Вспомним, как выглядели предреферендумные опросы, которые проводил там ВЦИОМ, — с интервьюером ходил автоматчик, чтобы его «оберегать». Но при этом, когда люди в оккупированной зоне понимают, что этот опрос идет с Украины, с «большой земли», они это воспринимают просто как возможность поговорить со «своими». Для них это весточка о том, что про них не забыли, на них есть какие-то планы, раз им звонят. И поэтому единственное, что в этом случае можно сделать, — это переключаться на другую анкету, где нет рискованных вопросов по поводу отношения к российским войскам или оккупационным властям.
Фото: телеграм-канал Вячеслава Гладкова
— Как вы считаете, обстрелы и гибель мирных жителей Белгорода 30 декабря и в новогодние дни могут повлиять на желание российского общества потребовать от властей остановить войну?
— Два года войны обостренно проявили разобщение людей, слабую эмпатию нации. Мы видели это на примере отношения к украинцам. Но и к своим соотечественникам сочувствие и даже просто внимание весьма слабое. В этой связи события в приграничье остаются войной «местного значения», поэтому влияния на отношение к войне они не оказывают.
Приграничная же зона особенно интересна, потому что она представляет живой тест, что происходит с сознанием людей, лично живущих на линии материального соприкосновения с войной.
На протяжении всей «СВО» ее поддержка в приграничной зоне была заметно выше, чем по России: на 6–8%. Мы делали исследование в Белгородской области в апреле и потом в июне. В первой волне в апреле война проявила себя в приграничных регионах достаточно материально, чтобы сплотить, но недостаточно разрушительно, чтобы по-настоящему напугать и вызвать массовое отторжение и активный протест. Как мы предполагали, эта фаза начнется позже. Как раз в апреле-июне военные события интенсифицировались.
Летом поддержка «СВО» в этом регионе впервые с начала войны сократилась. Мы задавали вопрос: «Если была бы возможность вернуться в прошлое, вы бы начали спецоперацию или нет?». В июне «СВО» начали бы 46% белгородцев против 51% в конце марта. Причем среди тех, в чьем населенном пункте происходили военные события, их влияние на готовность начать военную операцию выросло. Если в конце марта разницы в поддержке СВО между испытавшими и не испытавшим поблизости реальность войны не было (51% против 50%), то спустя 2,5 месяца эта разница уже выглядела значимой (46% против 38%).
Также мы задавали вопрос: «Если Владимир Путин примет решение вывести российские войска с территории Украины и начнет переговоры о перемирии, не достигнув поставленных целей, вы поддержите или не поддержите такое решение?». Поддержка такого решения жителями прифронтовых территорий составила 30% (против 40% по России), она не изменилась за 2,5 месяца.
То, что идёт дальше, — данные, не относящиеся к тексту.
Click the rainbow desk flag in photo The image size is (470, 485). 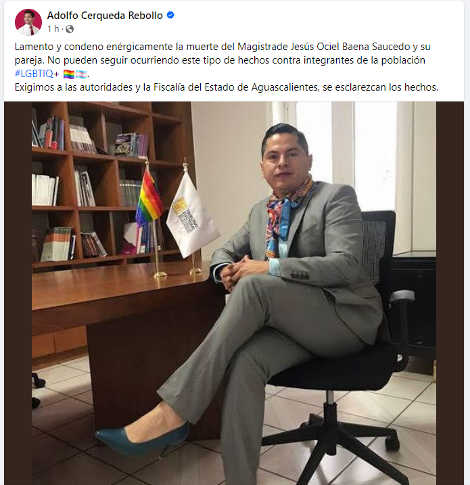click(x=149, y=198)
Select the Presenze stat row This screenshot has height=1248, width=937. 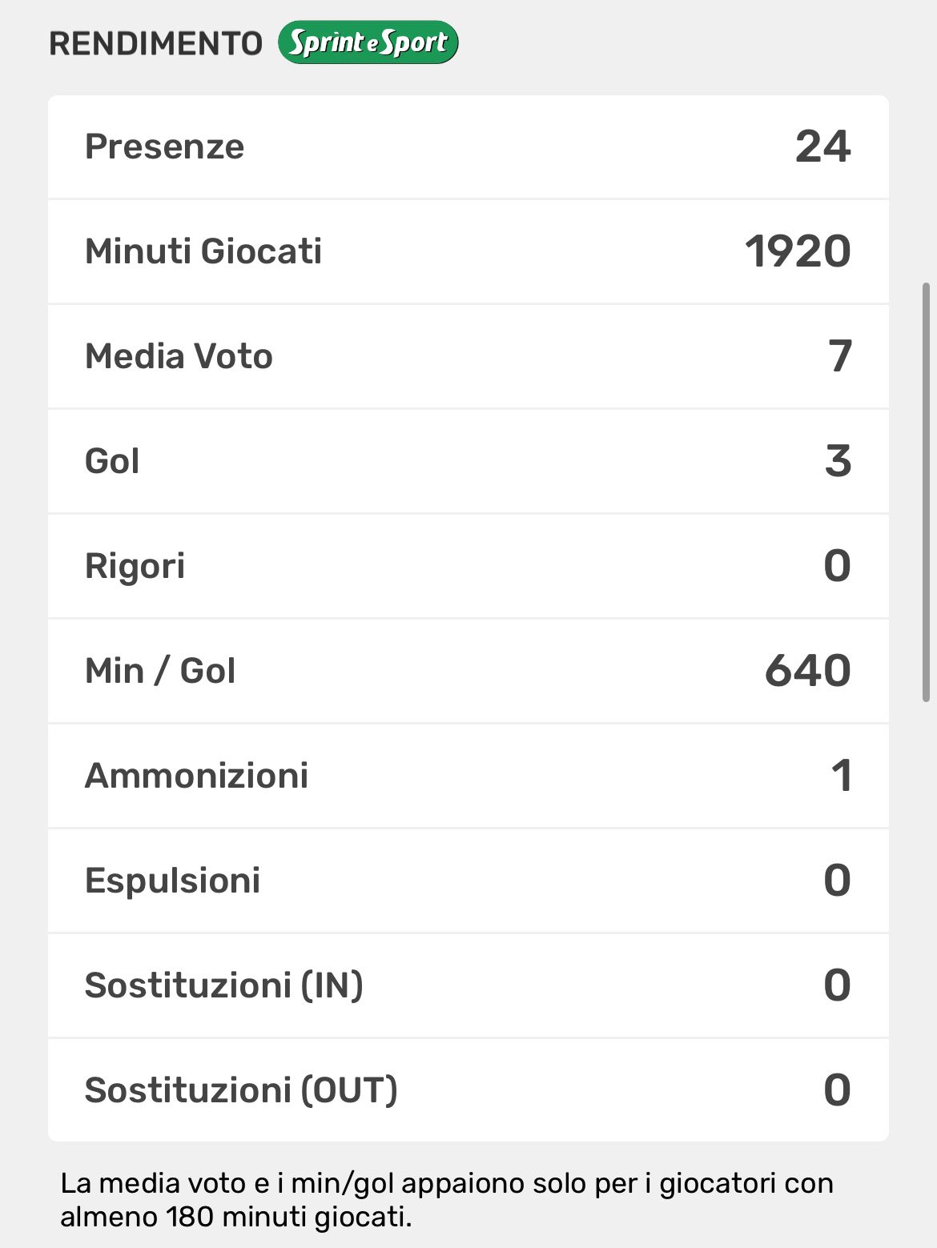tap(468, 147)
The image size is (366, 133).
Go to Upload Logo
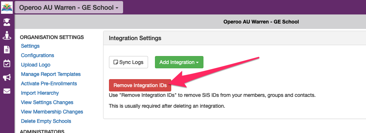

Но важно, что нежелание остановить войну упало на 7%, до 47% в июне. И хотя этот показатель существенно выше, чем в это же время по России (39%), важна динамика внутри региона. Возросший уровень жертв обстрелов, гибель гражданского населения и разрушение жилья впервые с начала войны сократили желание людей продолжать войну.
Пока нет данных исследований после значительных жертв среди белгородцев 30 декабря 2023 года, это стоит исследовать чуть позже. Но уже можно предположить, что рост масштаба военных событий и гражданских жертв будет и дальше поляризовать население в отношении готовности выводить войска и переходить к мирным переговорам. Одновременно с возможным эффектом защитной сплоченности будет развиваться желание войну остановить, «несмотря на недостигнутые цели». И мы видим, что общее сальдо все больше складывается в пользу мира.